--- DATA PROVIDED Enclosed Below ---
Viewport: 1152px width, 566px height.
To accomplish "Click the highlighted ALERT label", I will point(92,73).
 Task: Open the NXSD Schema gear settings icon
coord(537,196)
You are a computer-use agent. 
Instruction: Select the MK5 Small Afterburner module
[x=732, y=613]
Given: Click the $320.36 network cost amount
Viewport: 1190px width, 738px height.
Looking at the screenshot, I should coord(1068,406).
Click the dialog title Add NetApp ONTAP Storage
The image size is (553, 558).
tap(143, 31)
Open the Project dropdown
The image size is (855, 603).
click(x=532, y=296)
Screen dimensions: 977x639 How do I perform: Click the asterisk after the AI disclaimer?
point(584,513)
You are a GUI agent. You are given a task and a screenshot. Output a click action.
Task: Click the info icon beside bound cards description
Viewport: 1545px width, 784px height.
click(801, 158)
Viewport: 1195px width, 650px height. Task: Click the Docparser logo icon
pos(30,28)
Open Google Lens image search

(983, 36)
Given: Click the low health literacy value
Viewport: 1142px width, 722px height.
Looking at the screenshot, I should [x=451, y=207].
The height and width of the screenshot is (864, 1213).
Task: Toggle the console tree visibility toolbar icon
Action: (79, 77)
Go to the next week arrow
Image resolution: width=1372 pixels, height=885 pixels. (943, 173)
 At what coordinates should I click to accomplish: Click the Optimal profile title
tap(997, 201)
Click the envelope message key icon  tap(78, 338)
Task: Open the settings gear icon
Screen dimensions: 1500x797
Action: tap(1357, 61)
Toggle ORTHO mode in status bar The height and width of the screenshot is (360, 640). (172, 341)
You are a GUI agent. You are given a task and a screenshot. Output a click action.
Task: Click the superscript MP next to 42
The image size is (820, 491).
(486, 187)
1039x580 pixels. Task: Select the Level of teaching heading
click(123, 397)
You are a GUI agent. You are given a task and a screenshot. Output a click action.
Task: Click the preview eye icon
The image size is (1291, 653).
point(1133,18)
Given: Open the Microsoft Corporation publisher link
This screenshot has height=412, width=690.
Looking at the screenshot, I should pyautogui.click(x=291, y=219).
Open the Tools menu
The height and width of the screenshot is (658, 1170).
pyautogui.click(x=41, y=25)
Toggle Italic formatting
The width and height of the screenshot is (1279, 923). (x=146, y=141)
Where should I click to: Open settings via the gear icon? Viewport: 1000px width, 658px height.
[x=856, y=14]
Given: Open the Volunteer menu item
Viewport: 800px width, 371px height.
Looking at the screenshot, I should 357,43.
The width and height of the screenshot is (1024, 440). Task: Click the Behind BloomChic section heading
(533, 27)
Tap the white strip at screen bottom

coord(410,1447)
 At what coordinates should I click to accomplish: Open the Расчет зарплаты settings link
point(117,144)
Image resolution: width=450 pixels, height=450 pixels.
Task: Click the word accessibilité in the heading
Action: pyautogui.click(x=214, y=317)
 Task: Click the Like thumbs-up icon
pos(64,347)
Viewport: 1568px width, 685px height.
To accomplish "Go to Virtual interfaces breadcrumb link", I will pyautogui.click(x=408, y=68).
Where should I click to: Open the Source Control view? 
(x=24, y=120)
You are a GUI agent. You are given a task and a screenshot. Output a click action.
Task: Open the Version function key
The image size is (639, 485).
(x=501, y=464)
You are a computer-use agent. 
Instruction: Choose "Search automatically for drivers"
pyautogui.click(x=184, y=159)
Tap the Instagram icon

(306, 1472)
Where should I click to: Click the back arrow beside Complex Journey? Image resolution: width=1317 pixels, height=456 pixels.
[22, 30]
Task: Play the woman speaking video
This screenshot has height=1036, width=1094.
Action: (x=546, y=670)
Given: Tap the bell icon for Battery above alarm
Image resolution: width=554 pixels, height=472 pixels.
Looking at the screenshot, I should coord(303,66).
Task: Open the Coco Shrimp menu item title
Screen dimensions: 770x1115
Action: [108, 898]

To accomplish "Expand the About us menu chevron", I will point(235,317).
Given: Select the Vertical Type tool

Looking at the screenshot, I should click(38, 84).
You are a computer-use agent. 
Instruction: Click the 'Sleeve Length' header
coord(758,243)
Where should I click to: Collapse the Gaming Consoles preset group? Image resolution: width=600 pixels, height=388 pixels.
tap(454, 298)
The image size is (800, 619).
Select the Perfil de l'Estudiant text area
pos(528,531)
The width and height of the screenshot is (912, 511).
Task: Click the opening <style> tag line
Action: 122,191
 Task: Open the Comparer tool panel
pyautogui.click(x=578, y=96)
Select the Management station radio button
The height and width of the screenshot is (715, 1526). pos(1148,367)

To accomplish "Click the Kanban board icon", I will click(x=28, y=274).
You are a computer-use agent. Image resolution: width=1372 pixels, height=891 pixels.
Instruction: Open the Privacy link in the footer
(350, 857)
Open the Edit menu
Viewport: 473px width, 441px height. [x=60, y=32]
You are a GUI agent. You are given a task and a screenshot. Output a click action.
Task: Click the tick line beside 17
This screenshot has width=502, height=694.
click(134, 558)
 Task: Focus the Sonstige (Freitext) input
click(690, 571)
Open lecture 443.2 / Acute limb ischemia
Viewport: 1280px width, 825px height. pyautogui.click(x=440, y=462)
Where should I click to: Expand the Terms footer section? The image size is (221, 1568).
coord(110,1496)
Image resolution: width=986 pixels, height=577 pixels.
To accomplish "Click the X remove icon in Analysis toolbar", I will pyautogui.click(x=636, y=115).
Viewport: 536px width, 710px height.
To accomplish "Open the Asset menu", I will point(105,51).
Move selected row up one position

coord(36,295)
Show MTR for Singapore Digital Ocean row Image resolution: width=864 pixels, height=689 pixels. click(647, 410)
--- End of Enclosed DATA PROVIDED ---
## WHAT YOU ARE ASKED TO DO
Write out only the lines from the very start of the entries above to the line that includes "Toggle ORTHO mode", both ends included, each one unchanged.

## RESULT OF THE EXERCISE
Viewport: 1152px width, 566px height.
To accomplish "Click the highlighted ALERT label", I will point(92,73).
 Task: Open the NXSD Schema gear settings icon
coord(537,196)
You are a computer-use agent. 
Instruction: Select the MK5 Small Afterburner module
[x=732, y=613]
Given: Click the $320.36 network cost amount
Viewport: 1190px width, 738px height.
Looking at the screenshot, I should coord(1068,406).
Click the dialog title Add NetApp ONTAP Storage
The image size is (553, 558).
tap(143, 31)
Open the Project dropdown
The image size is (855, 603).
click(x=532, y=296)
Screen dimensions: 977x639 How do I perform: Click the asterisk after the AI disclaimer?
point(584,513)
You are a GUI agent. You are given a task and a screenshot. Output a click action.
Task: Click the info icon beside bound cards description
Viewport: 1545px width, 784px height.
click(801, 158)
Viewport: 1195px width, 650px height. Task: Click the Docparser logo icon
pos(30,28)
Open Google Lens image search

(983, 36)
Given: Click the low health literacy value
Viewport: 1142px width, 722px height.
Looking at the screenshot, I should [x=451, y=207].
The height and width of the screenshot is (864, 1213).
Task: Toggle the console tree visibility toolbar icon
Action: (79, 77)
Go to the next week arrow
Image resolution: width=1372 pixels, height=885 pixels. (943, 173)
 At what coordinates should I click to accomplish: Click the Optimal profile title
tap(997, 201)
Click the envelope message key icon  tap(78, 338)
Task: Open the settings gear icon
Screen dimensions: 1500x797
Action: tap(1357, 61)
Toggle ORTHO mode in status bar The height and width of the screenshot is (360, 640). (172, 341)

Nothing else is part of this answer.